Saturday, March 22, 2025

Book Review: AND THE MOUNTAINS ECHOED



Title: And The Mountains Echoed

Author: Khaled Hosseini

Publisher: Bloomsbury Publishing

Pages: 466

My GoodReads Rating: ⭐⭐⭐½


When extreme poverty causes him to lose his child, Saboor, a hard-working Aghan from Shadbagh village, makes the difficult decision of giving up his daughter, Pari, to Suleiman and Nila Wahdati, the wealthy employers of his brother-in-law, Nabi, the brother of his second wife, Parwana. Four-year-old Pari and 10-year-old Abdullah were the children of his first wife, who died giving birth to Pari.

The decision buys the family respite against the terrible winter, but it leaves Abdullah heartbroken. Abdullah, despite his young age, has been almost a father to Pari, answering her every need and sacrificing everything for her.

It’s hard to describe the plot of this book, as it is more about Afghanistan, than about any specific characters. The book makes a character out of Afghanistan, its weather, the customs and traditions that dictate life in its villages and cities. The author evokes the difficulties emerging from the hard life and the toll it exacts.

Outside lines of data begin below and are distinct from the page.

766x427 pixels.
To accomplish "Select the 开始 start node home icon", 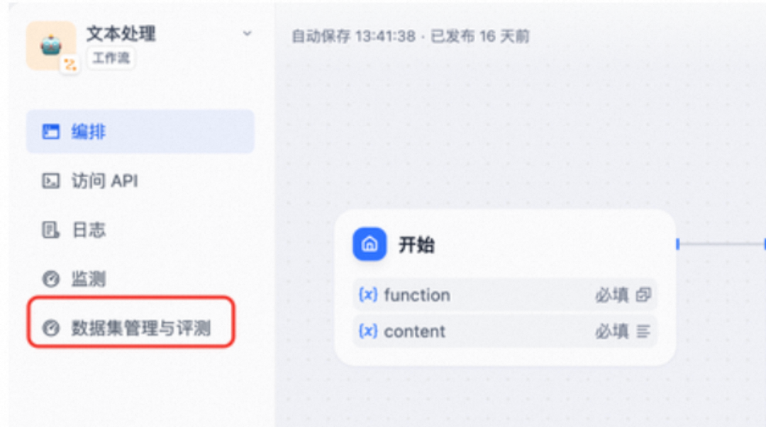I will (370, 244).
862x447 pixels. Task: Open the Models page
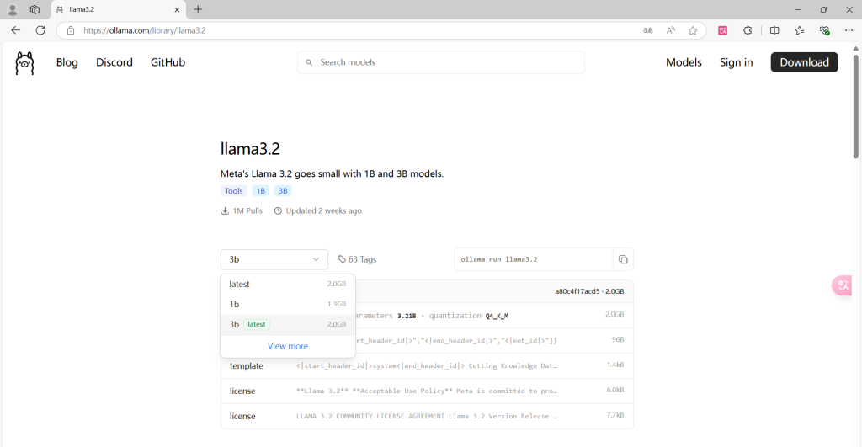(x=684, y=62)
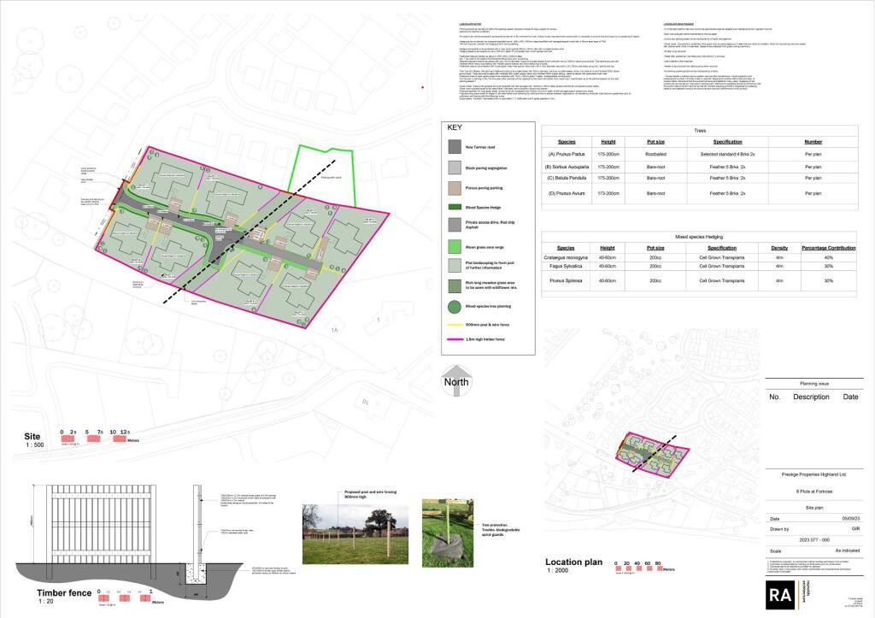Click the mixed species tree planting circle in key

455,304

The language is earthy and relatable. The story begins in Afghanistan, but it might as well have begun in an Indian village; it felt that familiar. The writing, especially in scenes featuring Abdullah and Pari, evoked innocence and childlike wonder.

Some lines that stood out for me:

Beauty is an enormous unmerited gift given randomly, stupidly.

If culture was a house, then language was the key to the front door.

The decline of one’s own body is incremental, as nearly imperceptible as it is insidious.

 

I had been looking forward to this book, especially because I loved The Kite Runner. But while the sensibility is the same, this book didn’t touch me like that one had.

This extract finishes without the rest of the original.